PyPI version Python 3.9+ License: MIT Tests Documentation Code style: black

Advanced Gaussian Process Regression and Kriging toolkit for SPE9 reservoir modeling. This toolkit provides a comprehensive framework for spatial modeling of reservoir properties using both traditional Gaussian Process models and cutting-edge Deep Gaussian Process architectures.

Key Features

Core Capabilities

  • GRDECL Parser: Load and parse Eclipse GRDECL files with automatic property extraction
  • Unified Toolkit: Single interface supporting both scikit-learn and GPyTorch workflows
  • Advanced Models: Traditional GP (RBF, Matérn, Combined kernels) and Deep GP with neural network features
  • Rich Visualization: Comprehensive plotting utilities for model comparison and spatial analysis

Features (v0.3.0)

  • Error Handling: Comprehensive validation with helpful error messages
  • Model Serialization: Save/load models with versioning and metadata
  • Spatial Cross-Validation: Proper validation for geostatistical data
  • Parallel Processing: 3-4x speedup with multi-core training
  • Hyperparameter Tuning: Optuna integration for optimization
  • Variogram Analysis: Semi-variogram modeling for spatial correlation (NEW!)
  • Tutorial Notebooks: Interactive learning with Jupyter
  • Research-Ready: Built for reproducible scientific research

Installation

Basic Installation (Traditional GP Models)

pip install pygeomodeling

With Advanced Deep GP Features

pip install pygeomodeling[advanced]

Complete Installation (All Features)

pip install pygeomodeling[all]

Development Installation

git clone https://github.com/kylejones200/pygeomodeling.git
cd pygeomodeling
./setup_dev.sh  # Automated setup
# or manually: pip install -e ".[dev,docs,all]"

Quick Start

Basic Usage

from pygeomodeling import GRDECLParser, UnifiedSPE9Toolkit

# Load SPE9 dataset
parser = GRDECLParser('path/to/SPE9.GRDECL')
data = parser.load_data()

# Create toolkit and train model
toolkit = UnifiedSPE9Toolkit()
toolkit.load_spe9_data(data)
X_train, X_test, y_train, y_test = toolkit.create_train_test_split()

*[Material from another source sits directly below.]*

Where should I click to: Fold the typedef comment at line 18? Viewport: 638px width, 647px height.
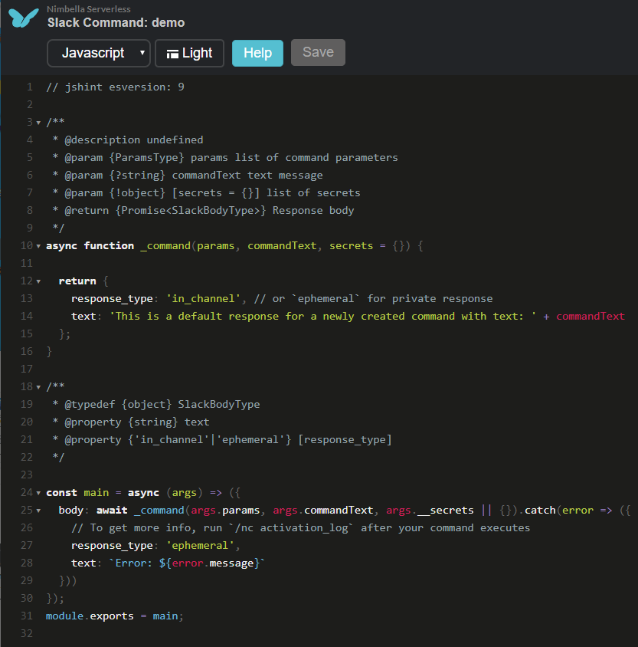38,387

# Train traditional GP model
model = toolkit.create_sklearn_model('gpr', kernel_type='combined')
toolkit.train_sklearn_model(model, 'combined_gpr')
results = toolkit.evaluate_model('combined_gpr', X_test, y_test)

print(f"R² Score: {results.r2:.4f}")

Deep GP Experiment

from pygeomodeling import DeepGPExperiment

# Run comprehensive comparison
experiment = DeepGPExperiment()
results = experiment.run_comparison_experiment()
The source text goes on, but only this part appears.